Pada tahun 1980-an, tawaran
LSM, literatur populis dan ada juga sedikit yang
struktural terutama yang di Barat, serta belajar keluar
negeri merupakan suatu kondisi objektif yang
ditawarkan oleh kapitalisme yang sedang berada pada
titik kontradiski ekonomi, politik, dan budayanya produktivitas yang
rendah (terutama produk yang mempunyai watak nasionalistis),
kemiskinan, gap antara kaya dan
miskin, pengangguran, konsumerisme, kesenjangan harga
dan pendapatan, krisis kepemimpinan, rendahnya
kuantitas dan kualitas pendidikan politik, kosongnya
dunia pendidikan, keilmuan dan budaya yang nasionalistis
dan pro-rakyat, perusakan lingkungan, dekadensi moral,
dan sebagainya, yang belum pernah terjadi
sedemikian membahayakan dalam sejarah bangsa Indonesia.
Kondisi
popularitas LSM, gelar-gelar akademis, teori-teori dan kesimpulan-kesimpulan
ilmu-ilmu sosial (tentang masyarakat Indonesia) yang dipasok dari luar
negeri (terutama dari Barat) menyuburkan budaya diskusi,
penelitian masyarakat dan aksi-aksi sosial kedermawanan dan
peningkatan pendapatan. BRAVO! buat menjamurnya kelompok
studi (1983) dan LSM, yang direspon mahasiswa-mahasiswa moderat. Mereka yang
tadinya berkeras menolak jalan aksi-aksi pengalangan massa , dalam waktu relatif cepat berbalik
beramai-ramai ikut mendukung apa yang disebut sebagai gerakan "arus
bawah". Yang lebih parah lagi adalah LSM, yang walaupun tidak pernah
memberikan picu bagi tindakan politik, proses pembusukkannya
lebih lamban ketimbang kelompok studi. Sokongan keuangan yang
besar, yang terus-menerus mendemoralisasi aktivis-aktivis sosial (bahkan
mahasiswa) yang diserap kedalamnya, menyebabkan
LSM bertahan dalam wataknya semula.
Tahun 1985 dan
seterusnya kebekuan respon masyarakat terhadap
kondisi objektif ekonomi, politik, dan budaya yang
sangat negatif, berhasil oleh gerakan-gerakan mahasiswa, yang
para pelakuknya banyak berasal dari kelas menengah ke
bawah dan masih sektarian bila dibandingkan dengan Filipina dan
Korea Selatan. Bila dilihat
konsolidasi dan isunya, gerakan mahasiswa periode ini relatif lebih merakyat, berhasil
dalam membentuk opini dan lebih kuat dalam bargain
politiknya.
Aksi mahasiswa
Ujung Pandang (1987) adalah aksi yang baru pertama kalinya
dengan turun ke jalan (rally), dengan jumlah massa yang
relatif besar, dengan mengambil isu kebijaksanaan pemerintah
dalam peraturan lalu
lintas, judi, dan ekspresi kesulitan ekonomi. Aksi ini
dihentikan dengan memakan beberapa korban. Tradisi turun ke jalan ini telah menjadi
trend pada saat ini, Pengerahan massa
yang relatif besar pada saat ini belum konsisten pada tujuan politiknya. .
Celah-celah kegiatan
pers dan tersebarnya mass media kampus, kegiatan-kegiatan diskusi, aksi-aksi
yang dipikirkan masak-masak, benar-benar memberikan pengalaman yang
berharga, baik dari segi pematangan, pemahaman, penyatuan pikiran
maupun rekonsolidasi bagi proses selanjutnya gerakan mahasiswa tahun
80-an.
Kontinum gerakan
mahasiswa tahun 80-an tampaknya kini lebih menggembirakan.
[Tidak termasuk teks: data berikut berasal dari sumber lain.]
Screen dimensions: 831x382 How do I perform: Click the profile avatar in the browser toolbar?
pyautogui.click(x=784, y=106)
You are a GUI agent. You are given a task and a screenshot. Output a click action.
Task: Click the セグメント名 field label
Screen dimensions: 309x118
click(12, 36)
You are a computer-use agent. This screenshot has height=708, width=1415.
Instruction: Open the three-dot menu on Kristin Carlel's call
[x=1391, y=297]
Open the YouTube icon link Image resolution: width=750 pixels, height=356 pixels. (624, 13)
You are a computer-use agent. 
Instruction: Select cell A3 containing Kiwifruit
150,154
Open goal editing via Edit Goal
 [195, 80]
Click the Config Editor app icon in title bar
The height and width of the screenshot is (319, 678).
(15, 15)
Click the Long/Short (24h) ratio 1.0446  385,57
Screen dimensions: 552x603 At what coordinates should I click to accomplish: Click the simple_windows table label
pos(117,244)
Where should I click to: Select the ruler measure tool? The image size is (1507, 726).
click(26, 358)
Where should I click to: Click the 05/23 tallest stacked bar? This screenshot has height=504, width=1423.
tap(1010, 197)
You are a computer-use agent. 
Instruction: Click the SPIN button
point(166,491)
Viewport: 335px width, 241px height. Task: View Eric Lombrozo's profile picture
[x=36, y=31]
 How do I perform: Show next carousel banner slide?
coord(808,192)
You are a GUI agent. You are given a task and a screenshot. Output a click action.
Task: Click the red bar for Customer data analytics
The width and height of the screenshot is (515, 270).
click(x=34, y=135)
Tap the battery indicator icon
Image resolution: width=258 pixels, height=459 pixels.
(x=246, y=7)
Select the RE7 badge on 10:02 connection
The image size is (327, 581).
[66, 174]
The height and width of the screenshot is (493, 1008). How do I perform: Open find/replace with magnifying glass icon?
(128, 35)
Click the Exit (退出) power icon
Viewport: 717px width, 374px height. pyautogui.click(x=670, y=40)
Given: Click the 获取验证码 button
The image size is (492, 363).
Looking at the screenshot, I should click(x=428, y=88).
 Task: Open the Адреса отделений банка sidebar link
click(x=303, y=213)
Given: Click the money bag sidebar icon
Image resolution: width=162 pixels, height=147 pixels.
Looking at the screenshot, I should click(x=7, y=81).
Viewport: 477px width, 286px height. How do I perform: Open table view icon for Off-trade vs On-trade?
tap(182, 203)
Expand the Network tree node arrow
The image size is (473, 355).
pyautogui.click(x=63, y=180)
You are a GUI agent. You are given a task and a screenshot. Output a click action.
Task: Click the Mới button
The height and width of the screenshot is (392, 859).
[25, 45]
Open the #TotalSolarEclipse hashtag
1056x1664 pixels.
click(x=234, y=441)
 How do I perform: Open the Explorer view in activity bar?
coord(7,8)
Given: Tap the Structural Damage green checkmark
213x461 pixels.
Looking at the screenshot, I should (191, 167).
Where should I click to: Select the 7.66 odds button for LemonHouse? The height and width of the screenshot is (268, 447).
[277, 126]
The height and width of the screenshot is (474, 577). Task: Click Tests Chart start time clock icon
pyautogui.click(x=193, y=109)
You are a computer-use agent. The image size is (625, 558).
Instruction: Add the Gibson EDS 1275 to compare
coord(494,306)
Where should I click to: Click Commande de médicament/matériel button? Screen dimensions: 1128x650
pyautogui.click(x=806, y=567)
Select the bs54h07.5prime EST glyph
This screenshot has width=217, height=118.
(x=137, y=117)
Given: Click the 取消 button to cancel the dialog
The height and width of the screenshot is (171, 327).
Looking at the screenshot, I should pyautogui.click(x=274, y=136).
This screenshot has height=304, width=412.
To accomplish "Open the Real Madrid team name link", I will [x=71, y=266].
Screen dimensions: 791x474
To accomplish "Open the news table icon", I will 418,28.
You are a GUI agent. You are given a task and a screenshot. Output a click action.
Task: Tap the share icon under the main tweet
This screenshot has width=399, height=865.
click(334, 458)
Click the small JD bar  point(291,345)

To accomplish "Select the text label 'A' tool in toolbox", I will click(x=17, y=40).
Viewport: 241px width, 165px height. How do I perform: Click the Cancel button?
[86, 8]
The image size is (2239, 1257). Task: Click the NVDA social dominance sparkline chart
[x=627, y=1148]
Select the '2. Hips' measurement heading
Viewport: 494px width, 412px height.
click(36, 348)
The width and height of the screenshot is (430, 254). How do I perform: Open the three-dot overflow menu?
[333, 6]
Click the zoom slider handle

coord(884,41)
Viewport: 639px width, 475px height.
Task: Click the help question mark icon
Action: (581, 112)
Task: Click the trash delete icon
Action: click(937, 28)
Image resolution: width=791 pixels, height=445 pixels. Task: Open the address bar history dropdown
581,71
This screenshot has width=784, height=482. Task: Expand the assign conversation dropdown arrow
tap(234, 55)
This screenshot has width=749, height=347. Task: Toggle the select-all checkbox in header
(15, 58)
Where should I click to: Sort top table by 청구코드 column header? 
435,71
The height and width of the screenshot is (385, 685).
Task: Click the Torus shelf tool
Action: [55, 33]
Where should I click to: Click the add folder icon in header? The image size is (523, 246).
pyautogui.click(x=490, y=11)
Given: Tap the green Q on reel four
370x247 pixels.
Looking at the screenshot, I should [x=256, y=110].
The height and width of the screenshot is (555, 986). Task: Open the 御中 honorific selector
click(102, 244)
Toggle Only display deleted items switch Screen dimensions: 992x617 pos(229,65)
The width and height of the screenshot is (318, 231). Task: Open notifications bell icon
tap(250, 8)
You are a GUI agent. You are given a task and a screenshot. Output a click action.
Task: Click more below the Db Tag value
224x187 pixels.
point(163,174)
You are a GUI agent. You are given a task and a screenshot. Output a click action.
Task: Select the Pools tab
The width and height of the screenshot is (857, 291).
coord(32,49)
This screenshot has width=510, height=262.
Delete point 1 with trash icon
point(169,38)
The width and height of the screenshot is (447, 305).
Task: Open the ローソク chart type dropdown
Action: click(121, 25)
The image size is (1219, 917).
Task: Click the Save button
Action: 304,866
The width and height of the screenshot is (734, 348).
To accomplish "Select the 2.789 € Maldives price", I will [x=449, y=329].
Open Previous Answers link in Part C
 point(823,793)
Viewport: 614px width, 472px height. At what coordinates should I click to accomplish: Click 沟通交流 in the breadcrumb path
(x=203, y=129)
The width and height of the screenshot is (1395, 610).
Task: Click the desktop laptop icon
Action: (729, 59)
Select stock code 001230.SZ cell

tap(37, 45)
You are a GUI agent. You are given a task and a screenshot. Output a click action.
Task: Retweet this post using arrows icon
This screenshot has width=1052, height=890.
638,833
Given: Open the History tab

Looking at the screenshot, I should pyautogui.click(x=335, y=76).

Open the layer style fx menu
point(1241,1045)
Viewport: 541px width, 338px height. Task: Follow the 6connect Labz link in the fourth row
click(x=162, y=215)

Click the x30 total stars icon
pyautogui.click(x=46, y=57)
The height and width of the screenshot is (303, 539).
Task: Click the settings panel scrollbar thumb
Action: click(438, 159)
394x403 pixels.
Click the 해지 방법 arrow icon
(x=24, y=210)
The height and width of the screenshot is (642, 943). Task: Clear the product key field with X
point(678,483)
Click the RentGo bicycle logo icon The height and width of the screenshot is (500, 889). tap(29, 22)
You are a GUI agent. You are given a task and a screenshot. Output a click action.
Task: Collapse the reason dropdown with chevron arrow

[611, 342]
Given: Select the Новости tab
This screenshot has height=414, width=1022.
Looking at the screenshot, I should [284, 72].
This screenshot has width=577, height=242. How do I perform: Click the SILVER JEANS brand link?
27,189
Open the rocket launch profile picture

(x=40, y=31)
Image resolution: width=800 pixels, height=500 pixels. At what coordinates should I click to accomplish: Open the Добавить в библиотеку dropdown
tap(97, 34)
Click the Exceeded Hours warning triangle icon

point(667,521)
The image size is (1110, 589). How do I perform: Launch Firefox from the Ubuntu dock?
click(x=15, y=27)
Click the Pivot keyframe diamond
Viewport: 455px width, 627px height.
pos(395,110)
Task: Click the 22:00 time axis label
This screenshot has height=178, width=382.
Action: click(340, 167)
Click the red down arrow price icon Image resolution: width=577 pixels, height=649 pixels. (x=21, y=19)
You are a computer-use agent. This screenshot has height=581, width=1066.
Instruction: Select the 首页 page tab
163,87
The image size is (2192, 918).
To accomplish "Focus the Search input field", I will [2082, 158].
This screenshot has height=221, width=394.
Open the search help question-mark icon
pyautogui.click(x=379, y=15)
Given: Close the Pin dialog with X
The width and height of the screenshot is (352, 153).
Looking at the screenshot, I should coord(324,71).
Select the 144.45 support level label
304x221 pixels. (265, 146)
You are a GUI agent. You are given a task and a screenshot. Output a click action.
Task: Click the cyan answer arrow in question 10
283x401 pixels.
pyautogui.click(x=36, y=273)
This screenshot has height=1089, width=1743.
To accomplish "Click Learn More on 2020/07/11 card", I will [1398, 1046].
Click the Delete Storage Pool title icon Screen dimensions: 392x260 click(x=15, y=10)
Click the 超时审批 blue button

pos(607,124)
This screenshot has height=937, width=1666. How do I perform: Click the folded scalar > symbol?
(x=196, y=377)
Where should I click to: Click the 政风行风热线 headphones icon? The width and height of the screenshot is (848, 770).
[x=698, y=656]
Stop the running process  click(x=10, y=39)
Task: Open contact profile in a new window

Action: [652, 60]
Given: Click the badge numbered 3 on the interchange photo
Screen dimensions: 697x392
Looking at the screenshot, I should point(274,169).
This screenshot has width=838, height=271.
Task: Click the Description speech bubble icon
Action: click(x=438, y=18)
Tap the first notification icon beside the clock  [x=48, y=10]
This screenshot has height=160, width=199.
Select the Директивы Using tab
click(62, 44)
Hingga sekarang mereka bisa merebut opini
nasional dan internasional, isunya lebih merakyat,
bargain politiknya lebih kuat, dapat menarik simpati rakyat
serta tingkat kolaborasi dengan unsur-unsur administrator militer,
birokrat, partai, ex-partai, ormas, LSM, kelompok studi, maupun
lainnya boleh dikatakan sangat rendah. Namun kontinum
tersebut belumlah sampai pada tingkat seperti yang dijelaskan
sebelumnya.
Tahun 1990, pada
periode ini Gerakan Mahasiswa kembali mencoba membangun gerakan massa dengan hidupnya
kembali aktivitas kampus. Gerakan Mahasiswa turun mengadvokasi kasus-kasus
kerakyatan. Tahun 1992 terbentuk Solidaritas Mahasiswa Indonesia untuk Demokrasi (SMID).
Dan kader-kader banyak yang turun kesektor-sektor rakyat, seperti buruh,
petani. Kader-kader SMID juga aktif mengadvokasi kasus-kasus kerakyatan,
seperti kasus tanah Kedung Ombo, kasus buruh di Surabaya dan Jabotabek. Sampai-sampai
kader-kader SMID banyak yang diculik dan dibunuh oleh Rejim diktator Orba. Puncaknya
adalah Tragedi 27 Juli 1996 yang sempat membuat perlawanan Gerakan Mahasiswa
kembali tiarap. Dan kembali melakukan gerakan bawah tanah. Tapi akibat dari
tragedi 27 Juli perlawanan rakyat terhadap rejim penindas orba semakin besar,
sentimen anti Soeharto sangat tinggi.
Gerakan Mahasiswa Tahun 1998
Gerakan Mahasiswa 98
munculnya bersifat momentum. Di akhir tahun 1997 Indonesia mengalami resesi ekonomi
sebagai nakibat dari kewajiban untuk membayar hutang luar negeri yang sudah
mengalami jatuh tempo. Dampak dari krisis ekonomi di Indonesia yang berkepanjangan ini
adalah naiknya harga-harga sembako. Bulan-bulan berikutnya ditahun 1998 adalah
malapetaka bagi rejim Orba. Tidak seperti yang banyak dibayangkan oleh
pakar-pakar politik, perlawanan massa berkembang
sedemikian cepat dan masif di hampir seluruh kota-kota besar di Indonesia .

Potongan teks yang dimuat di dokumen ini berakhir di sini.